Je m’étais réjoui de l’élection de M. Donald Trump à la tête des Etats-Unis d’une part parce que sa victoire était aussi la défaite de Mme Clinton, la politicienne la plus corrompue, la plus cynique et la plus néfaste des cinquante dernières années, mais aussi en raison du slogan «America first» qui m’avait paru promettre la renonciation du nouveau président à vouloir imposer les conceptions américaines dans le monde entier.

Le bombardement d’un hôpital militaire syrien, ordonné sans mandat de l’ONU et sans l’aval du Congrès, sur la seule foi de rapports non vérifiés mettant en cause les forces gouvernementales syriennes dans l’usage de gaz de combat, est une très mauvaise nouvelle.

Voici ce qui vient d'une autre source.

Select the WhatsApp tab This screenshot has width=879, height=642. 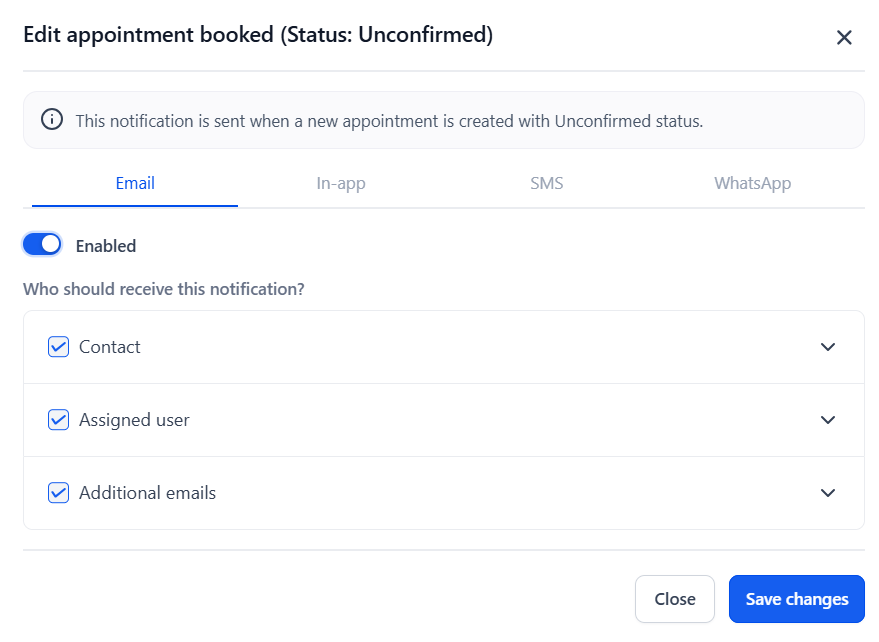[752, 183]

Cette réaction épidermique, avant toute enquête sérieuse, est le signe d’une perte de maîtrise inquiétante pour l’équilibre des forces et la paix dans le monde. On pardonne à la femme caressée dans le métro de gifler le premier mâle à sa portée qui aurait pu être l’auteur des attouchements. On attend mieux du président des Etats-Unis.

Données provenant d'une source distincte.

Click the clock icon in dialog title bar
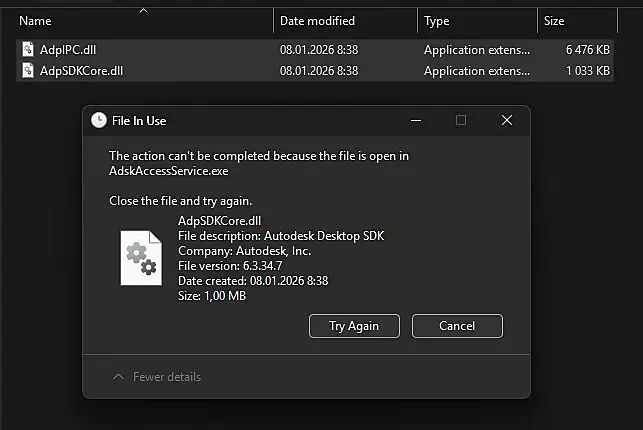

On croyait que le cerveau du président était occupé par Steve Bannon, disciple du nationalisme intégral de Charles Maurras. Il semble aujourd’hui squatté par M. Jared Kuschner, gendre juif orthodoxe du président et lobbyiste pro-israélien. Ce qui tend à démontrer, comme le dit Alain Finkelkraut dans son émission «L’Esprit d’escalier» que ce cerveau est vide.

Ce qui n’est pas moins inquiétant, c’est la jubilation des journalistes de grands chemins, comme les appelle malicieusement Slobodan Despot et la gourmandise avec laquelle ils accusent M. Bachar El Assad d’un crime affreux qui ne pouvait nullement lui profiter, sur la seule foi des allégations de deux organisations hostiles au chef de l’Etat et plus ou moins liées aux terroristes, les Casques blancs et l’Observatoire des droits humains.

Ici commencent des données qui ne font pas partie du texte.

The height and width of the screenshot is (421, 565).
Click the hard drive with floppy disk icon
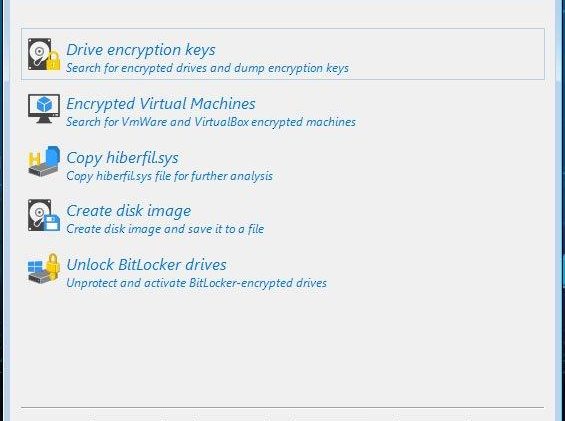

Ce qui n’est pas rassurant non plus, c’est l’amnésie sélective à géométrie variable de toutes les belles consciences qui ont oublié les bombardements de Dresde et de Hambourg, les bombes atomiques sur Hiroshima et Nagasaki, les gaz défoliants (agent orange) sur le Viet-Nam, le pilonnage de la Serbie, de l’Irak, de la Lybie… et de la bande de Gaza par des bienfaiteurs de l’humanité qui n’ont évidemment rien de commun avec le boucher de Damas.

Lorsque M. Trump se présentait en restaurateur de la fierté américaine, il était crédible. En professeur de vertu pour le monde entier, il est grotesque.